# TASK INSTRUCTIONS:
Reproduce the rows verbatim, starting at the line containing "Click the blue microphone icon on banner" and continuing through the end of the rows, with both ends included. Leave the pictures out of your copy.

======== RECORDED DATA

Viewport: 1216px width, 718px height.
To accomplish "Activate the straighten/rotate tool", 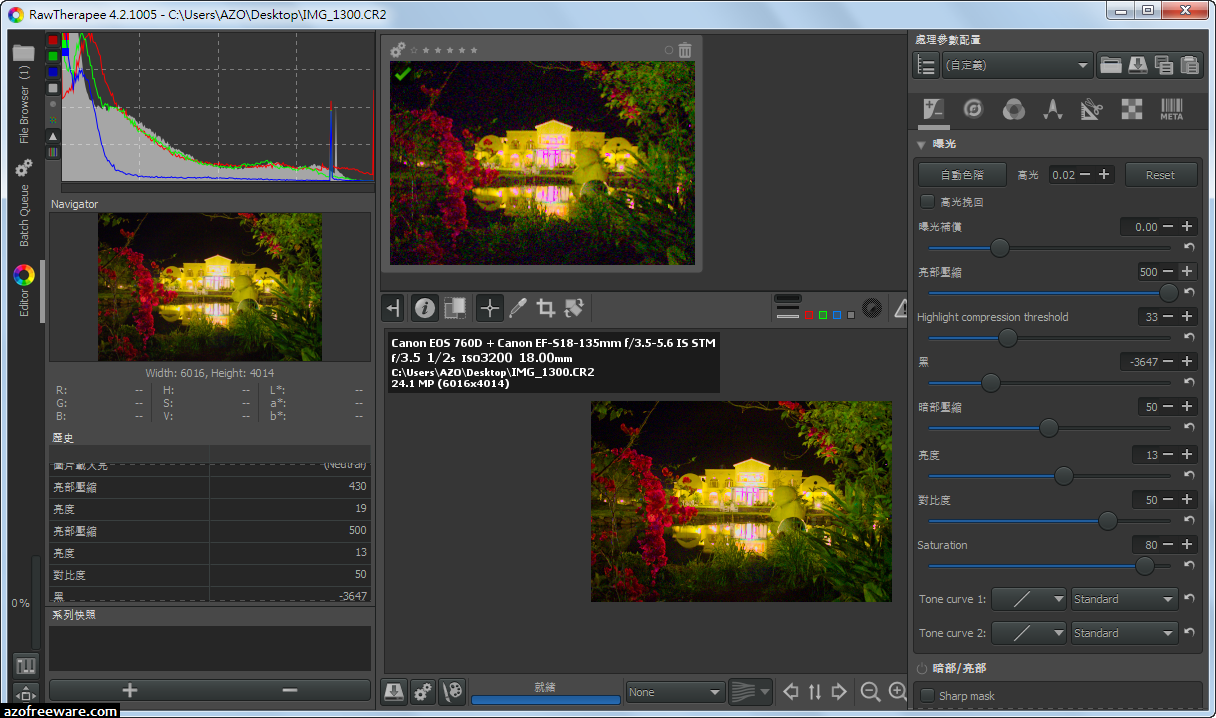I will click(574, 309).
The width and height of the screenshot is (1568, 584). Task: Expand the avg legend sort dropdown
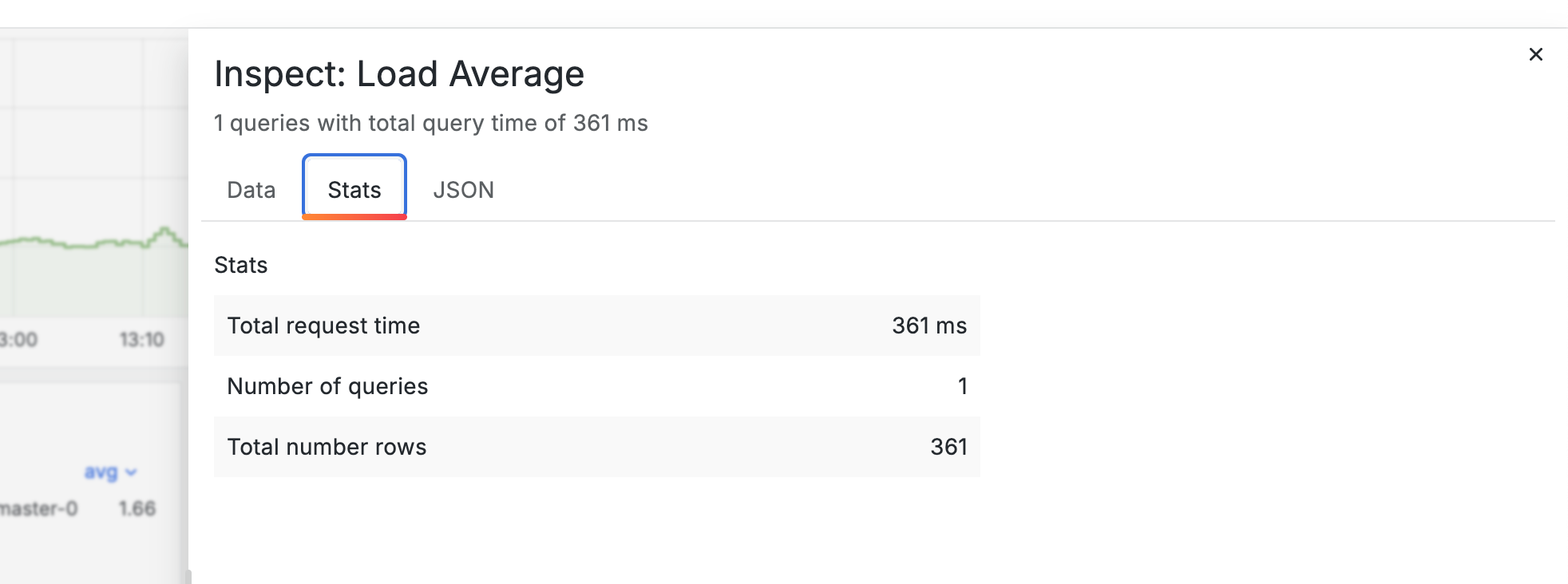pyautogui.click(x=110, y=472)

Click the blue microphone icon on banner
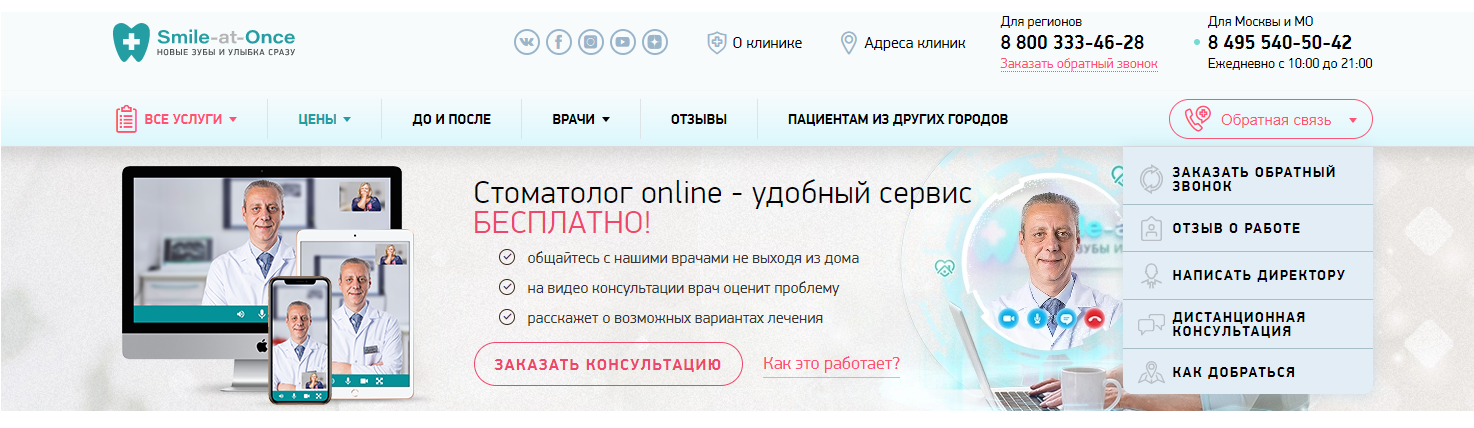coord(1039,318)
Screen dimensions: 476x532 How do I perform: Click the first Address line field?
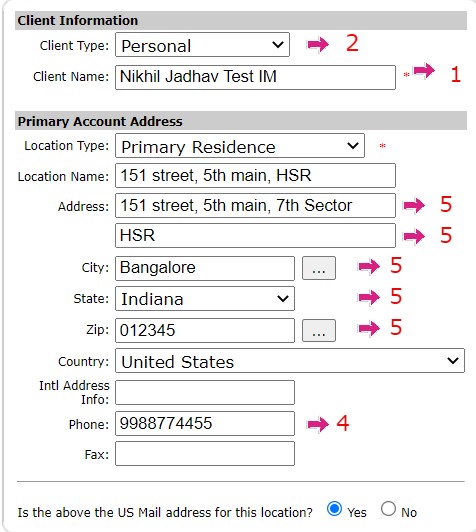click(x=255, y=206)
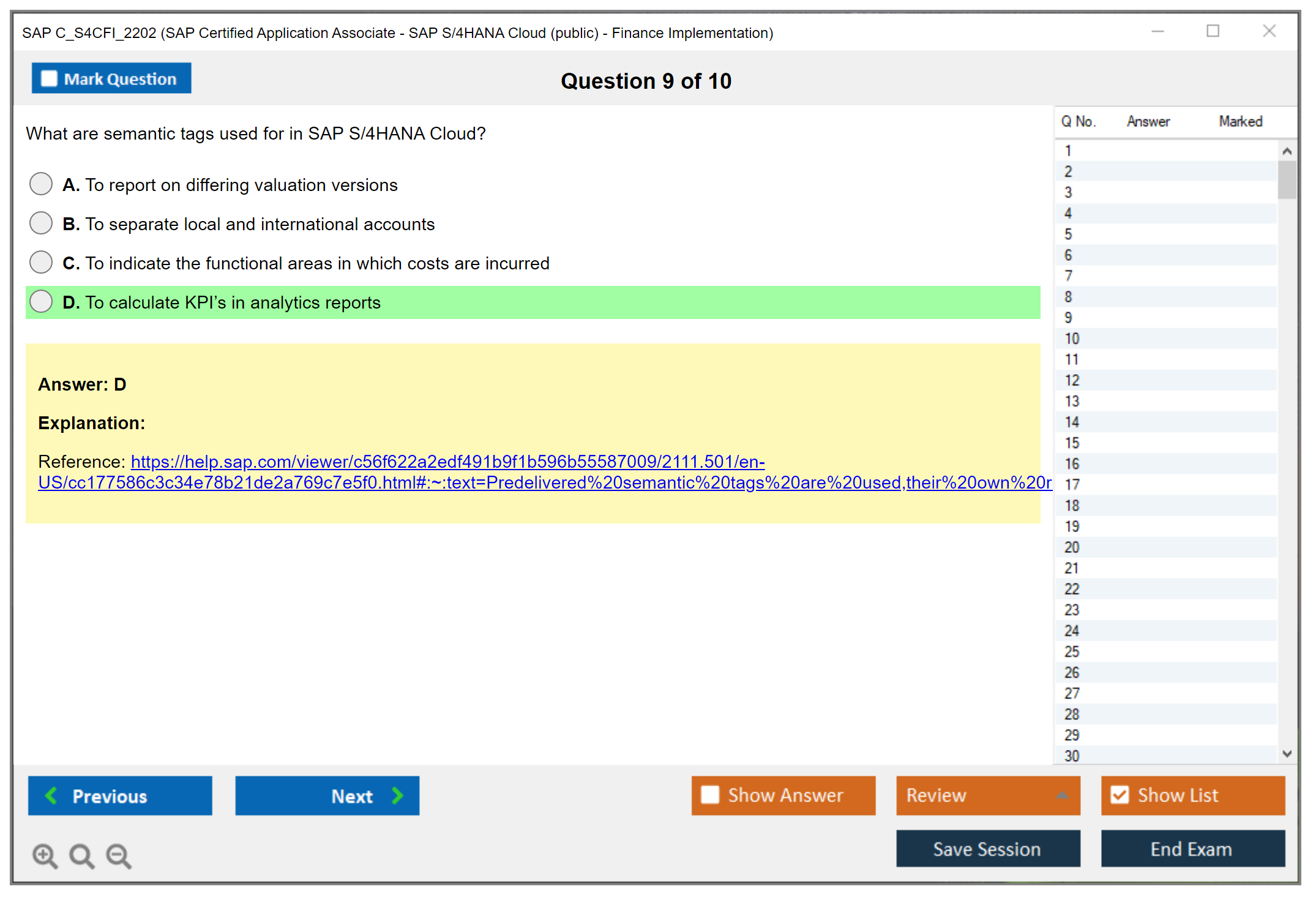Toggle the Mark Question checkbox
Screen dimensions: 1316x900
click(x=49, y=79)
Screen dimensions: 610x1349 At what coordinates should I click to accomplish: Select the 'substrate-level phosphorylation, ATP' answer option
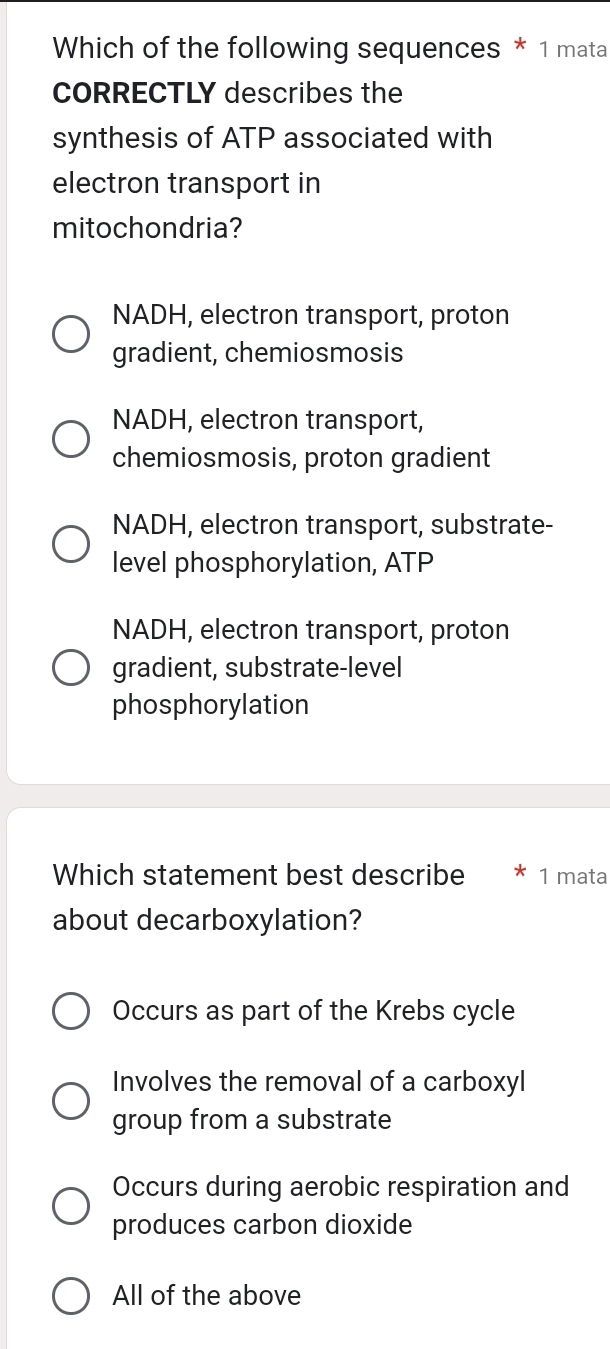tap(71, 543)
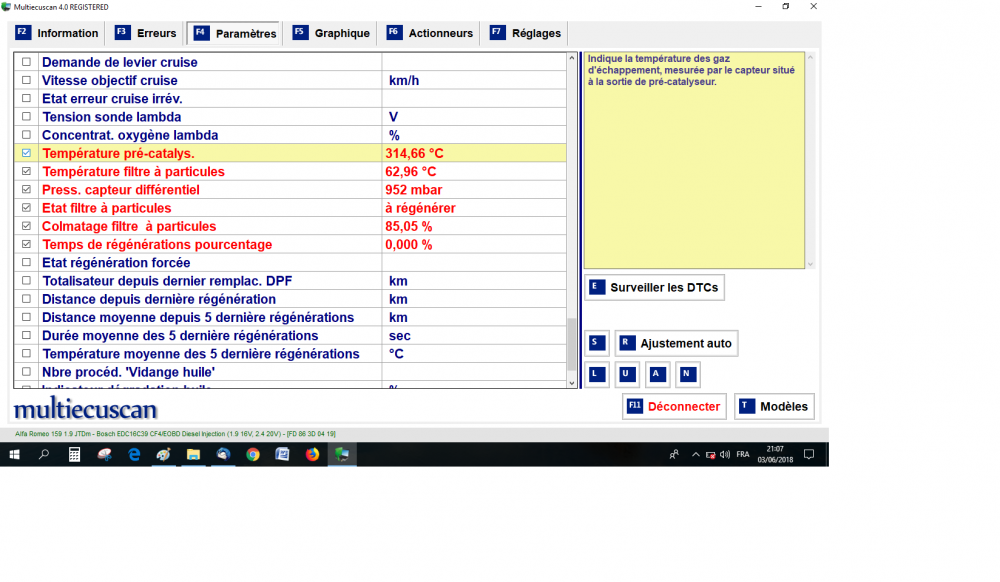Uncheck Colmatage filtre à particules parameter
The image size is (1000, 582).
click(26, 227)
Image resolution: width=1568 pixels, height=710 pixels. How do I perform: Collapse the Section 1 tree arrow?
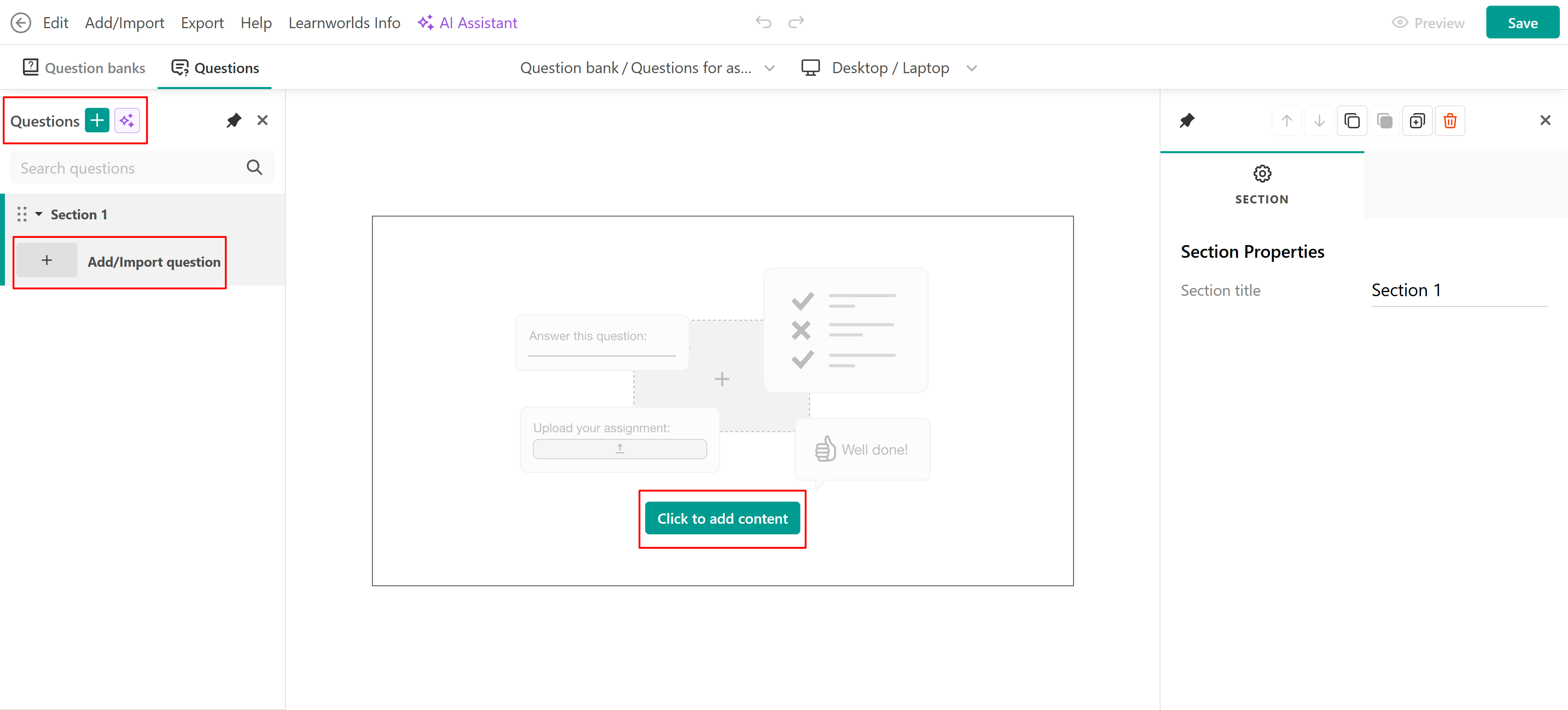(39, 214)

================

# RESULT FOR THIS TASK:
Click the blue microphone icon on banner
coord(1039,318)
Screen dimensions: 476x532 How do I perform: Click the first Address line field?
click(x=255, y=206)
Toggle the Mark Question checkbox
Screen dimensions: 1316x900
click(x=49, y=79)
Screen dimensions: 610x1349 At what coordinates should I click to accomplish: Select the 'substrate-level phosphorylation, ATP' answer option
tap(71, 543)
Uncheck Colmatage filtre à particules parameter
The image size is (1000, 582).
click(26, 227)
Image resolution: width=1568 pixels, height=710 pixels. How do I perform: Collapse the Section 1 tree arrow?
(39, 214)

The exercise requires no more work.